### STATED TASK
How many of the lines below contain the string "should"? Reply with the number alone.

================================

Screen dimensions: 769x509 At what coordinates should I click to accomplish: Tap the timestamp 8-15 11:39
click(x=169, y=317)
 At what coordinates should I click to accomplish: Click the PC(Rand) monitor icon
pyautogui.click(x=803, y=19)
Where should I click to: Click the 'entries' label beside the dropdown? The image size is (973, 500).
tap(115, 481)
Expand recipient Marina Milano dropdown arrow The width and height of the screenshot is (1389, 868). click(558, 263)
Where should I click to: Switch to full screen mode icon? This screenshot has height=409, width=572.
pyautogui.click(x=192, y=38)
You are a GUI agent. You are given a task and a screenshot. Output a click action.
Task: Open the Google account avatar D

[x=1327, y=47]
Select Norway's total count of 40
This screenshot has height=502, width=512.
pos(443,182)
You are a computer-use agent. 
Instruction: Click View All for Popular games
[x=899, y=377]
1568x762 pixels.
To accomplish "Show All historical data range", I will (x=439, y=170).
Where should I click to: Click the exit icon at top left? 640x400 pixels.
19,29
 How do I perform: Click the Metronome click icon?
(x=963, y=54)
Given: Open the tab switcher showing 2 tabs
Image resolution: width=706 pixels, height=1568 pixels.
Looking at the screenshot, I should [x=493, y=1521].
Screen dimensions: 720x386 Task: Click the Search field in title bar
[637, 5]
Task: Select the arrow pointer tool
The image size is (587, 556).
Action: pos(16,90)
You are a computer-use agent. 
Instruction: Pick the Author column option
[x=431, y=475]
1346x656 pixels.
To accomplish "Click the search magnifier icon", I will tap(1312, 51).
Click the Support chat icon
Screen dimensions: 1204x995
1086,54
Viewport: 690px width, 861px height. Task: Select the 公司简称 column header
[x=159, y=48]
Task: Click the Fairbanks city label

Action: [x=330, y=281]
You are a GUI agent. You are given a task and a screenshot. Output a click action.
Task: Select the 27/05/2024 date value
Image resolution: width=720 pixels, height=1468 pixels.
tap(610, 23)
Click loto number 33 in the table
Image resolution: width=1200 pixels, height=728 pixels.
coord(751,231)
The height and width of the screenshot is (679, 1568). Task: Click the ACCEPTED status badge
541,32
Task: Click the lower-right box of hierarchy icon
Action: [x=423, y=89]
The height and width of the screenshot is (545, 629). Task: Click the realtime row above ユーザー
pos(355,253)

================================

### EXERCISE RESPONSE
6